Impossibility of observing a continuous commensurate-incommensurate transition

It has been shown previously [J. Lajzerowicz and A. P. Levanyuk, Phys. Rev. B 49, 15 475 (1994)] that in a perfect three-dimensional crystal the commensurate-incommensurate transition is always discontinuous due to a fluctuation-induced long-range attraction between domain walls. At the same time it has been concluded long ago that in real crystals a strong repulsion between the domain walls exists due to impurity-induced roughening of the domain walls. This poses the question whether the commensurate-incommensurate transition becomes continuous in real crystals.
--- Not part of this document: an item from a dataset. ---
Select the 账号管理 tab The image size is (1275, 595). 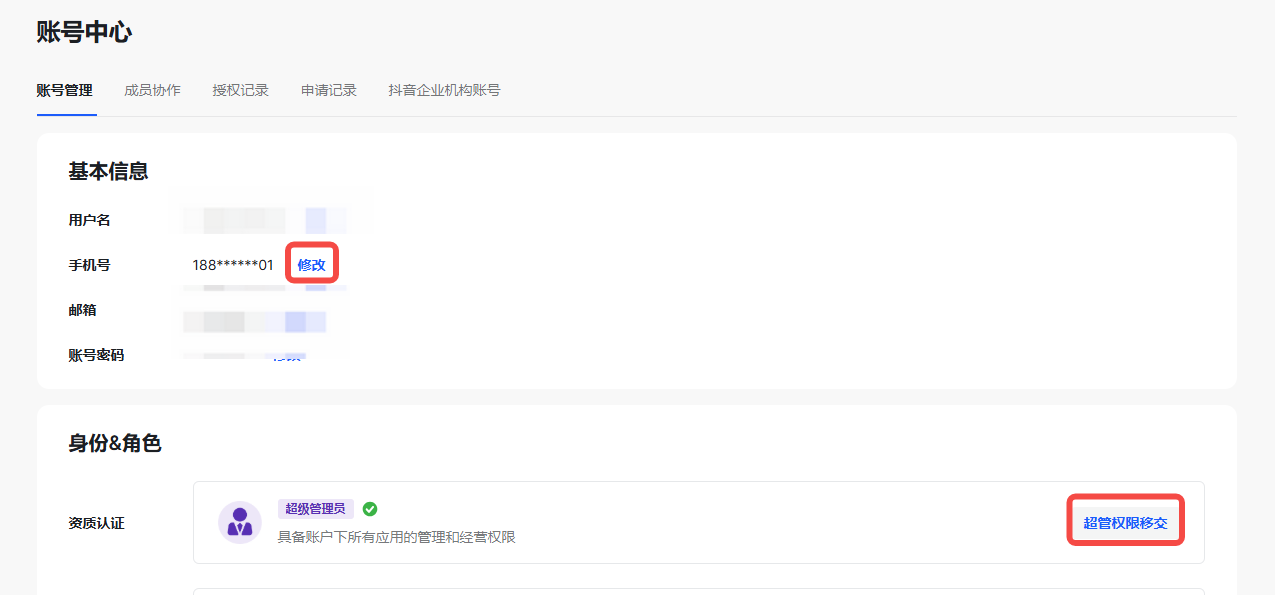65,90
We argue that the most important point to answer this question is that a very slow activation motion of domain walls over disorder-induced potential barriers is necessary for making the repulsion operative, so that over a reasonable time of experiment this interaction ''propagates'' to distances that are no more than one order of magnitude bigger than the domain-wall width. Meanwhile the attractive interactions between the domain walls ''propagate'' almost instantaneously, thus leading to the conclusion that experimentally observed commensurate-incommensurate transition will always be discontinuous. Our estimates show that for structural incommensurate systems the ''equilibrium'' distance between the domain walls near transition point has the same order of magnitude as the domain-wall width.